Il Papa all'ambasciatore del Cile: preghiere e solidarietà alle vittime del sisma
e ai 33 minatori di Atacama
Quando la Chiesa difende i valori della vita dalla sua nascita alla sua fine naturale,
o della famiglia fondata sul matrimonio, non lo fa per suoi interessi o principi religiosi
ma sulla base di valori in coscienza condivisibili da tutti. E’ una delle affermazioni
di Benedetto XVI nel discorso al nuovo ambasciatore del Cile presso la Santa Sede,
Fernando Zegers Santa Cruz, ricevuto questa mattina in udienza per la presentazione
delle Lettere credenziali. Ma le prime parole del Papa sono state all’insegna della
solidarietà per i cileni, segnati di recente da due drammatiche vicende interne. Il
servizio di Alessandro De Carolis:
Il terremoto
di gennaio – tre minuti devastanti quasi al nono grado della Scala Richter, con oltre
450 morti e decine di migliaia di edifici distrutti – e la vicenda dei 33 minatori
intrappolati da due mesi in una prigione di roccia a 700 metri sotto terra, per i
quali proprio in queste ore si profila un’insperata, nei tempi, quanto attesa liberazione,
grazie al tunnel scavato dai soccorritori e giunto ormai a soli 100 metri da loro.
Benedetto XVI ha citato subito questi due eventi che hanno scosso quest’anno il Cile,
un Paese che, “pur geograficamente lontano da qui – ha detto – porto nel profondo
del mio cuore”:
“Desde el primer momento… Fin dall'inizio,
ho voluto esprimere la mia vicinanza al popolo del Cile e, attraverso la visita del
mio segretario di Stato, il cardinale Tarcisio Bertone, ho inviato il mio conforto
e speranza alle vittime, alle loro famiglie e ai molti che sono stati colpiti e che
tengo presenti nelle mie preghiere. Né dimentico i minatori della regione di Atacama
e dei loro cari, per il quali prego con fervore”.
L’“unità” e la
“risposta generosa e solidale” mostrate dal Cile in questa circostanza sono state
molto apprezzate da Benedetto XVI. Il quale ha poi spostato il discorso sulle feste
che la nazione latinoamericana celebra nel bicentenario dell’indipendenza.
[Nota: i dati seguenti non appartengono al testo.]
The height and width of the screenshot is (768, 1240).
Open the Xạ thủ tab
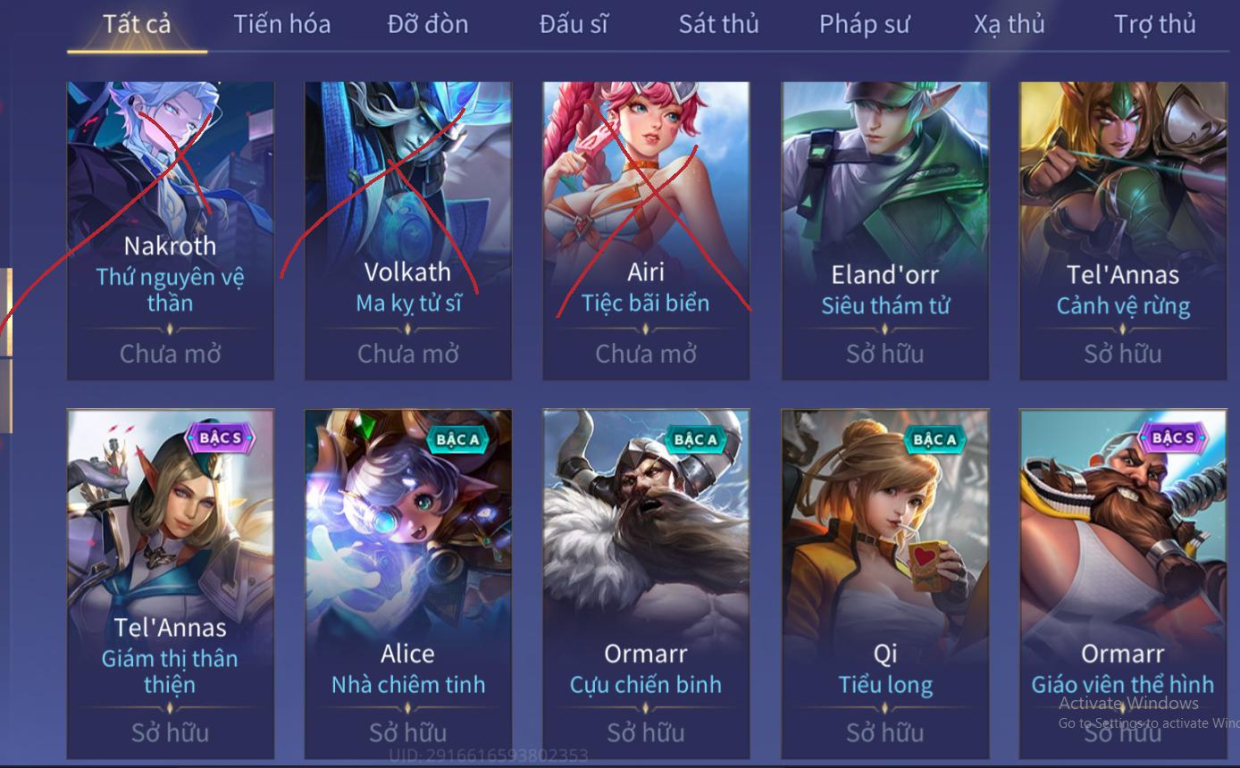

Questo, ha osservato il Papa, “mi offre l'occasione di sottolineare ancora una volta
il ruolo svolto dalla Chiesa” tanto nella storia cilena, quanto nel “consolidamento
dell’identità nazionale, profondamente influenzata dal sentimento cattolico”. E nell’ottica
di una presenza ecclesiale attiva all’interno del Paese, Benedetto XVI ha citato anche
il venticinquennale, festeggiato lo scorso anno, del Trattato di pace e di amicizia
che, grazie alla mediazione di Giovanni Paolo II, risolse 30 anni fa una controversia
territoriale tra Cile e Argentina, giunti a un passo dalla guerra:
“Este
Acuerdo histórico quedará… Questo storico accordo sarà per le generazioni
future come un fulgido esempio del bene immenso che porta la pace e dell'importanza
di preservare e promuovere quei valori morali e religiosi che costituiscono il tessuto
più intimo dell'anima di un popolo”.
“Non si può pretendere di spiegare
il trionfo della volontà di pace, armonia e comprensione se non si tiene conto – ha
ribadito il Pontefice – di quanto profondamente radicato sia il seme del Vangelo nel
cuore dei cileni”. E proprio nelle attuali circostanze, “in cui si deve far fronte
alle molte sfide che minacciano l'identità culturale”, diventa importante – ha affermato
– “incoraggiare soprattutto tra i giovani un sano orgoglio come pure la riscoperta
e la rinascita della propria fede, la propria storia, la propria cultura, le proprie
tradizioni, le ricchezze artistiche, e di ciò che costituisce il migliore e più ricco
patrimonio spirituale e umano del Cile”:
“Cuando la Iglesia alza
su voz frente… Quando la Chiesa alza la voce di fronte alle grandi
sfide e ai problemi come le guerre, la fame, l’estrema povertà di molti, la difesa
della vita umana dal concepimento alla morte naturale, o la promozione della famiglia
fondata sul matrimonio tra un uomo e una donna, che è la prima responsabile dell'educazione
dei figli, non lo fa per un interesse particolare o sulla base di principi che possono
percepire soltanto coloro che professano una fede religiosa. Lo fa – rispettando le
regole della convivenza democratica – nell'interesse della società e in nome di valori
che ognuno può condividere con la sua retta ragione”.